- _What needs to be done_:
Search term "computer": copy each line of the data containing it.

- _Data section_:

┄┄┄┄┄┄┄┄┄┄┄┄┄┄┄┄┄┄┄┄

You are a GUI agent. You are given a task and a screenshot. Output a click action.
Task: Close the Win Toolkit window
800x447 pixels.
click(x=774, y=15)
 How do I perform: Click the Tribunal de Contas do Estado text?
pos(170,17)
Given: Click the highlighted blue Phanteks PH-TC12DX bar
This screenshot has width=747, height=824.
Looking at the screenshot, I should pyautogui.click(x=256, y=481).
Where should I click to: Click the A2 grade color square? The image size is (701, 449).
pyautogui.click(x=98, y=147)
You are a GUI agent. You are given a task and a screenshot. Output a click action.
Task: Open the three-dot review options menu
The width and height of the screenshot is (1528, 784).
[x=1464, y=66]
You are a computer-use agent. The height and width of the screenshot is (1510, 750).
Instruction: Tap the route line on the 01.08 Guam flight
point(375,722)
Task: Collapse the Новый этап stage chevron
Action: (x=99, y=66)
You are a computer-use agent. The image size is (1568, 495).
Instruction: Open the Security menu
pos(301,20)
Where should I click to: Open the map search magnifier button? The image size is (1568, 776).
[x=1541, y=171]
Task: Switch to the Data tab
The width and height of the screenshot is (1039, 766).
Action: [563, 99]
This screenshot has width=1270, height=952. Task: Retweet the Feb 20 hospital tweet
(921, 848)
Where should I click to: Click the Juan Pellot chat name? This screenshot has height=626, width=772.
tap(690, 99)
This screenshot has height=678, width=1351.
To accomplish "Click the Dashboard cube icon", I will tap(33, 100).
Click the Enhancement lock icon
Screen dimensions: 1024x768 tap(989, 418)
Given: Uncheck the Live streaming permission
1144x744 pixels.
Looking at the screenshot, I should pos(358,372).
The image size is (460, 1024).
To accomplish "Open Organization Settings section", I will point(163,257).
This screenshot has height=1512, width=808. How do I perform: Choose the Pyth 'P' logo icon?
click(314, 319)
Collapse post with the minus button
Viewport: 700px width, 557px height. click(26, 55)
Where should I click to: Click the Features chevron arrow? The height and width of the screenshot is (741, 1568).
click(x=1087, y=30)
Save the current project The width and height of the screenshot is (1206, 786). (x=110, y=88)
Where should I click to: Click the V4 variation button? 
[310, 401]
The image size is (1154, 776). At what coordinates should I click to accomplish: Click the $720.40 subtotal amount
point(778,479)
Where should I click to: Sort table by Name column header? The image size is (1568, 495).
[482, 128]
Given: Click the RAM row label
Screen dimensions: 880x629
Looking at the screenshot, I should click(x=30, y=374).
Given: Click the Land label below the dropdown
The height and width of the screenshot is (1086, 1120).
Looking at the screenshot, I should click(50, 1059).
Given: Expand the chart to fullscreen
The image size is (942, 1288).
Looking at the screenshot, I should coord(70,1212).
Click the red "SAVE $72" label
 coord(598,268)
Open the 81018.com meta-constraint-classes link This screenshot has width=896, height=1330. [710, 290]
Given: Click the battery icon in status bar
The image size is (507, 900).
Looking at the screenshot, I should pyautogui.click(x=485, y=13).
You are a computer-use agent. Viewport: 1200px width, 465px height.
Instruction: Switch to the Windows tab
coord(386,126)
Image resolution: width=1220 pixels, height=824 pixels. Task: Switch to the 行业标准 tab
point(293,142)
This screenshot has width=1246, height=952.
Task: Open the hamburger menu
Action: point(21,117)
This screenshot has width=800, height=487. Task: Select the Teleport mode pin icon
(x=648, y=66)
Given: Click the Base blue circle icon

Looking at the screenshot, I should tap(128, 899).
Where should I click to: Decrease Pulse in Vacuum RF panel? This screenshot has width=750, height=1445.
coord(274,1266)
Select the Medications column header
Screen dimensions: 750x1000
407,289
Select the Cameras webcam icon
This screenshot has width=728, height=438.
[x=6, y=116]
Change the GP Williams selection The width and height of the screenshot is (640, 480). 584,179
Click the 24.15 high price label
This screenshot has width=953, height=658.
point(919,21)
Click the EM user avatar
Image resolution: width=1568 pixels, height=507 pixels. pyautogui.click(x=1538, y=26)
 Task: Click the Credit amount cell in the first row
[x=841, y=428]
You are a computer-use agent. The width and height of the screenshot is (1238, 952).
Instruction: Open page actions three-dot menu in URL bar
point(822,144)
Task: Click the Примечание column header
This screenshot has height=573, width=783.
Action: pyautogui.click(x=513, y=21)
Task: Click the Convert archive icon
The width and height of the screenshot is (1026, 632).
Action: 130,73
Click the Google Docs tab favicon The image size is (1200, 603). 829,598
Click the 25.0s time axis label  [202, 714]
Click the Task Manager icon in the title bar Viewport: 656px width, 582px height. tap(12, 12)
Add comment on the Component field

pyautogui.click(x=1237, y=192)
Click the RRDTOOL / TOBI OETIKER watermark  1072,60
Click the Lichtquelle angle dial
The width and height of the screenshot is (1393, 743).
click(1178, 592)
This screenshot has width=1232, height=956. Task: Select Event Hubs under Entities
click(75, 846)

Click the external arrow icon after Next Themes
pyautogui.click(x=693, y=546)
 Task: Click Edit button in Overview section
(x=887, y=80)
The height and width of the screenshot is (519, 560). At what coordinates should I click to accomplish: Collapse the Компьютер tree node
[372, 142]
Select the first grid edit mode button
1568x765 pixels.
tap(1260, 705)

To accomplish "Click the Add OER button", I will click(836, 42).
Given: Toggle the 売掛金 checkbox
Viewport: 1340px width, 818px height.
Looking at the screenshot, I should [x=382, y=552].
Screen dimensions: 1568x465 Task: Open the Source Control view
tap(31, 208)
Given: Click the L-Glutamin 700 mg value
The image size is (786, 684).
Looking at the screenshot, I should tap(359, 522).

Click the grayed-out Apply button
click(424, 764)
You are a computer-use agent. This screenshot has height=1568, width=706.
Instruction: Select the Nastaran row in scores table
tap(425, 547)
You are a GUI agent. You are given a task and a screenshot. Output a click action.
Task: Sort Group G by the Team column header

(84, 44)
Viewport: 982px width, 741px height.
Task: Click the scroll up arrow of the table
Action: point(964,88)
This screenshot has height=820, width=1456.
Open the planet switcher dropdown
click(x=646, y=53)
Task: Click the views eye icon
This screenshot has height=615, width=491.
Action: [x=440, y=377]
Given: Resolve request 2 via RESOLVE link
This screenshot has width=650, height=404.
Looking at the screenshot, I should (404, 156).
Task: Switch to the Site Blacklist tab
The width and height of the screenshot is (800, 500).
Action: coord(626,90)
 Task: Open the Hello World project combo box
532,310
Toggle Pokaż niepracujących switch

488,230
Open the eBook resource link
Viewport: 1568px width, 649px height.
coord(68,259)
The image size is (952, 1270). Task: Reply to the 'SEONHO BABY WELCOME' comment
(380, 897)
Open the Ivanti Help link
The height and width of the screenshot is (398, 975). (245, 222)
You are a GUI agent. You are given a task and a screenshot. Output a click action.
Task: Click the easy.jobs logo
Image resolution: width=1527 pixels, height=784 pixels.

┄┄┄┄┄┄┄┄┄┄┄┄┄┄┄┄┄┄┄┄

- _Task result_:
You are a computer-use agent. The height and width of the screenshot is (1510, 750).
You are a computer-use agent. The image size is (1568, 495).
You are a computer-use agent. Viewport: 1200px width, 465px height.
You are a computer-use agent. The width and height of the screenshot is (1238, 952).
You are a computer-use agent. This screenshot has height=1568, width=706.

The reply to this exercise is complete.